Aside from that, it's technically illegal to use it for *anything* because the author added additional requirements beyond the terms of the LGPL license that came with the Info-ZIP routines, which means you have to satisfy both those additional requirements and the clause in the LGPL which says you are forbidden from doing so.
(Modern versions of the GPL and LGPL resolve this by including a clause which specifically says that, if the author is ignorant enough to impose conditions beyond those specified in the license text, they don't have legal force and you can ignore them.)
> Actually, ZLIB might have some sample code (miniunz?).
The unzip.c from miniunz which handles the archive structure is based on Info-ZIP code, so this clause still applies:
Redistributions in binary form (compiled executables and libraries) must reproduce the above copyright notice, definition, disclaimer, and this list of conditions in documentation and/or other materials provided with the distribution. Additional documentation is not needed for executables where a command line license option provides these and a note regarding this option is in the executable's startup banner. The sole exception to this condition is redistribution of a standard UnZipSFX binary (including SFXWiz) as part of a self-extracting archive; that is permitted without inclusion of this license, as long as the normal SFX banner has not been removed from the binary or disabled.
You can see why I'm planning to try to contact them about that. It's not really very suited to something like an installer creation kit, where I don't want to force a startup banner on users. It'd feel like a shareware nag screen.
I suspect, however, that I'll have to prototype with a binary that uses Info-ZIP code and then un-cripple my creation by writing my own from-scratch equivalent to miniunz if I feel that it's making the program too big.
That'd be perfect except that tar is a streaming archival format and I need one where it's easy to unpack arbitrary files without unpacking the whole thing.
My clever plan to avoid having to implement my own structured data store for the automation scripting is "I already need filesystem and/or archive manipulation routines, and both of those are hierarchical key-value stores when you think about it."
(ie. Similar to Mojosetup for Linux, I want to have a "scripts" folder in the self-extractor. However, here, to save on startup time, memory, and/or temp space on disk, the self-extractor stub will decompress the the individual pseudo-batch files on demand.)
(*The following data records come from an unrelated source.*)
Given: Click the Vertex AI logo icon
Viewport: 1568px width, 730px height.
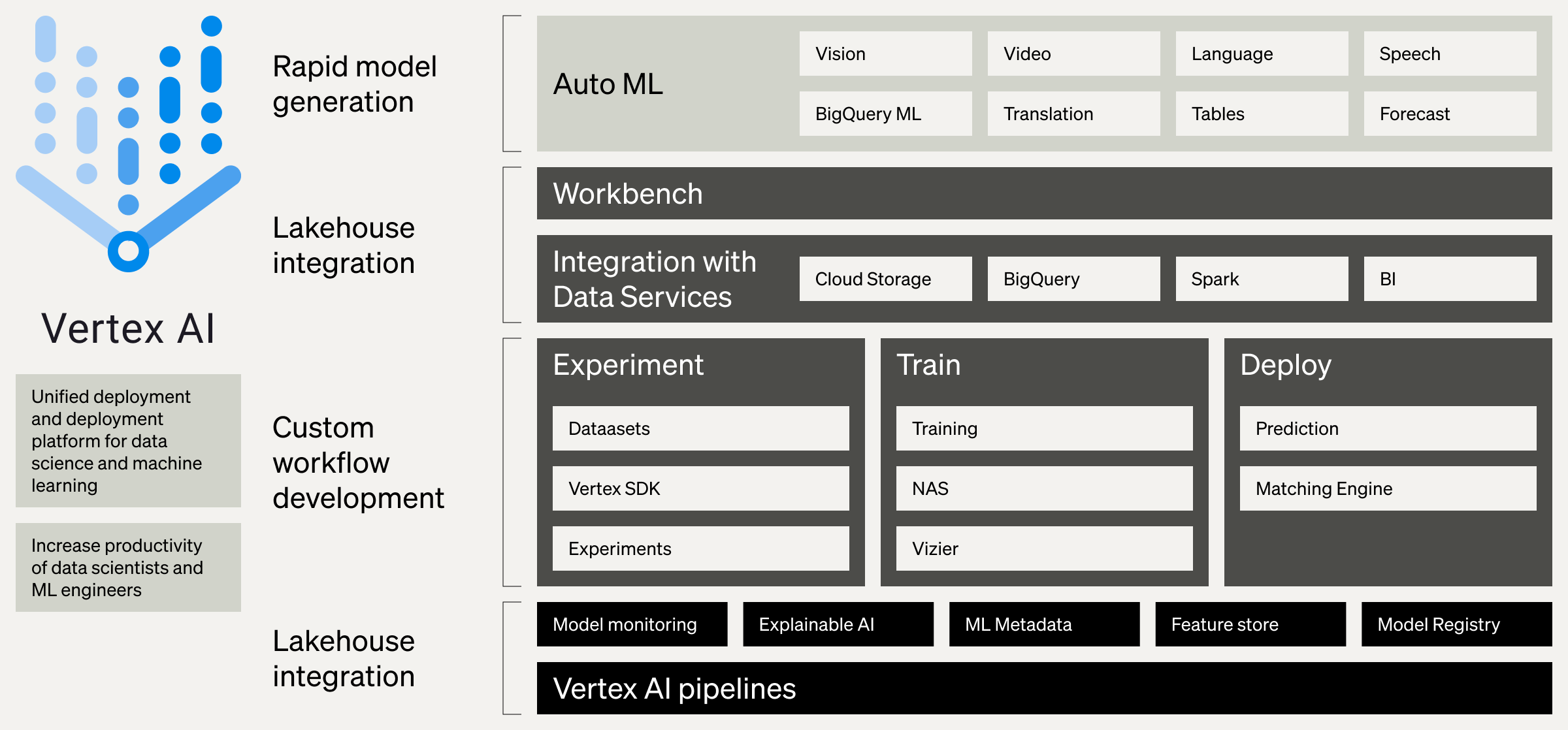Looking at the screenshot, I should click(x=128, y=144).
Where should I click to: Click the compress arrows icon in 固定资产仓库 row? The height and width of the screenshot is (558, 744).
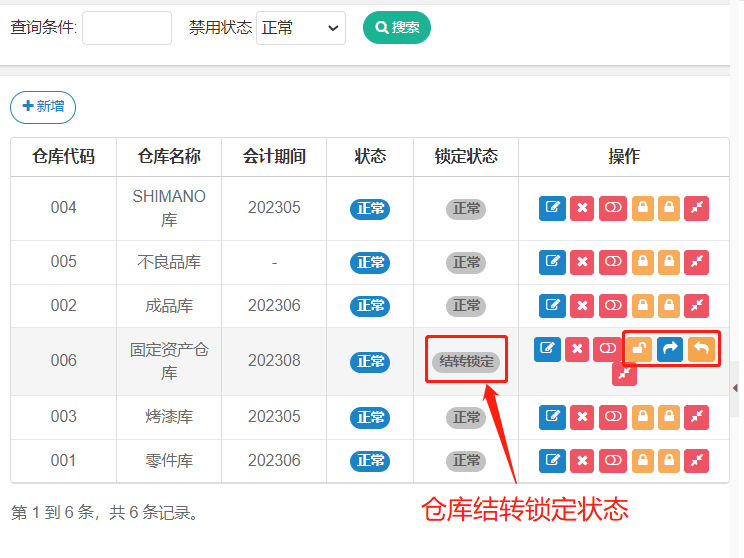pyautogui.click(x=624, y=374)
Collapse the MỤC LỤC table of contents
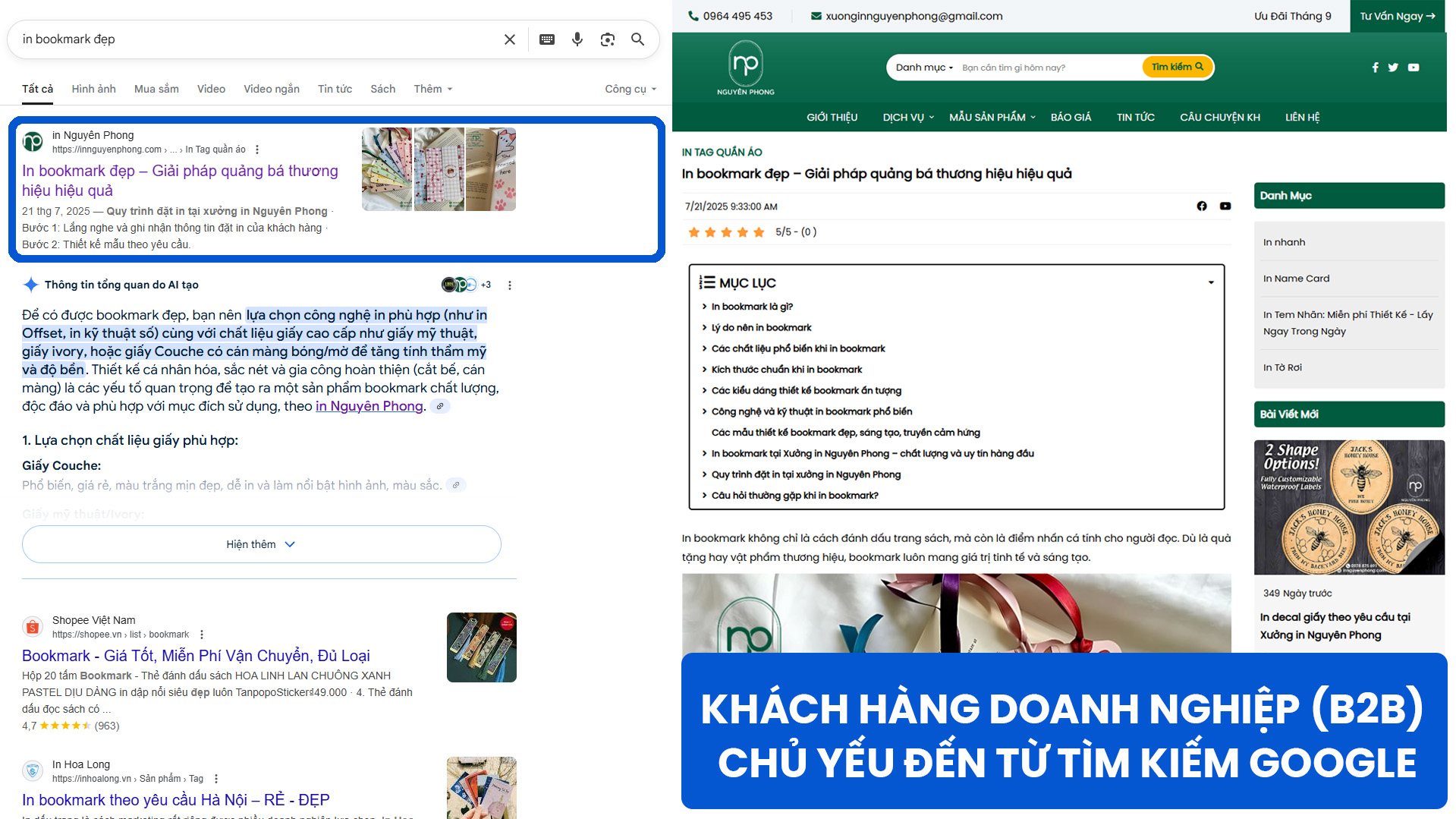This screenshot has height=819, width=1456. click(x=1211, y=283)
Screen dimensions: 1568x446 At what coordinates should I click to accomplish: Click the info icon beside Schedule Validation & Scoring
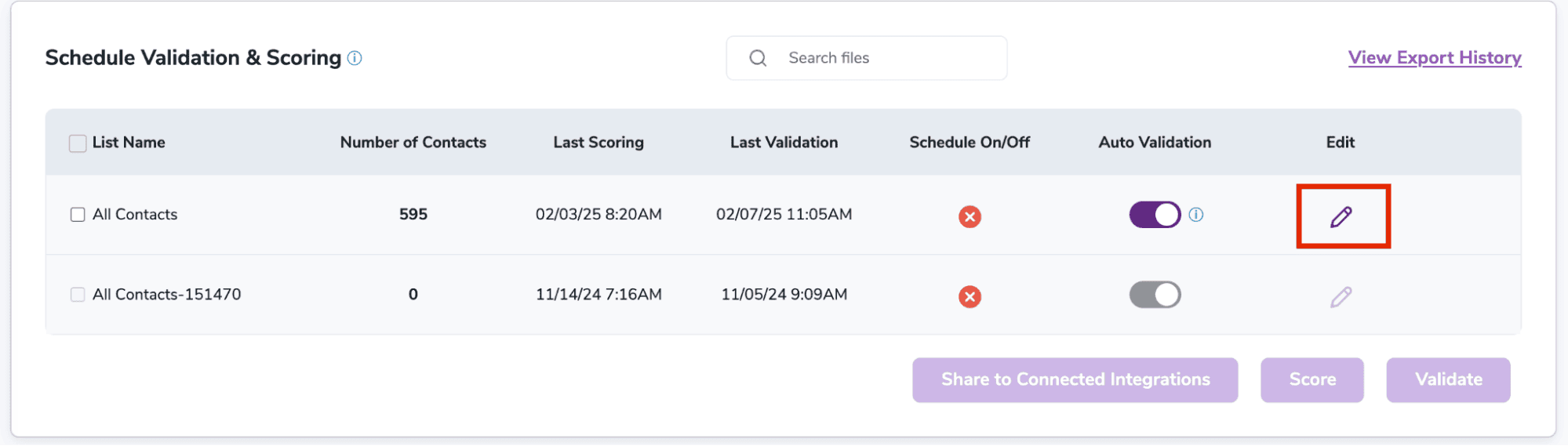coord(355,58)

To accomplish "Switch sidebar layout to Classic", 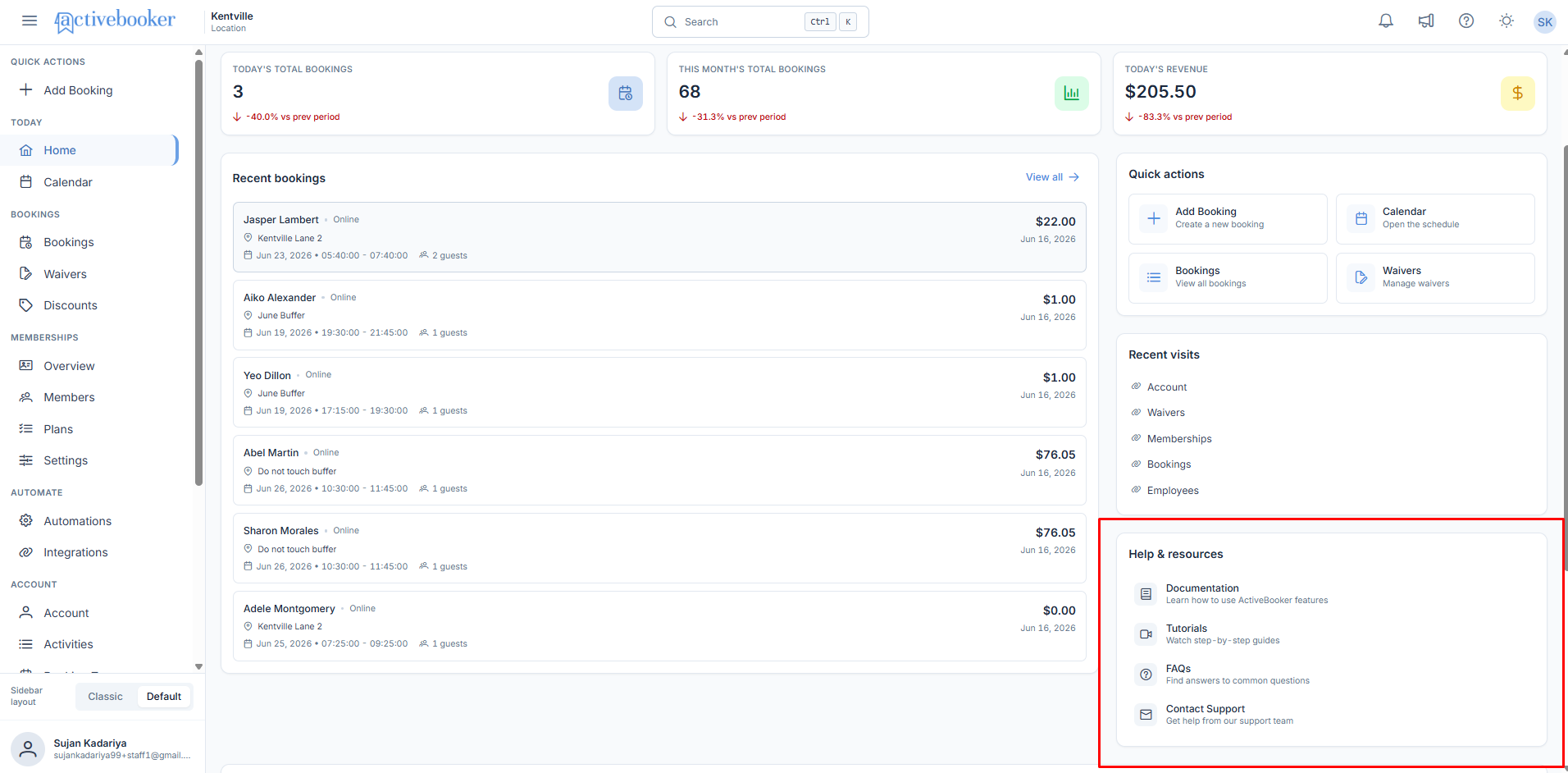I will pos(105,697).
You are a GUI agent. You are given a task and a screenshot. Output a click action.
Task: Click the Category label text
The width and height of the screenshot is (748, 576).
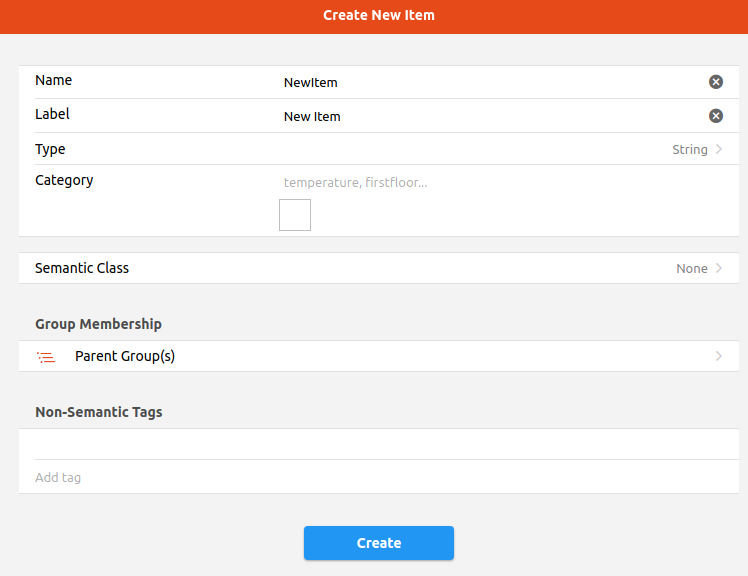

To get the kind of random access I want, I'd need to individually gzip each file I wanted to be able to extract individually, put them inside an UNcompressed tar file, and then build a seeking index comparable to a Zip file's central directory on startup.
That's not a standard or familiar way to do it and the whole point of using Zip is to make it easy to build an installer using minimal custom tooling.
(With my current concept, all you need is to write your scripting using any text editor with batch file syntax highlighting, zip everything up using the default "maximum compatibility" options, and either specify that the installer stub be used as a custom SFX stub or, if that's not an option, concatenate them together and then use `zip -A` from Info-ZIP to fix up the Zip file's offsets.)
Also a nice option, but ZOO is an even more esoteric format these days so, again, I'd still like to try for Zip first.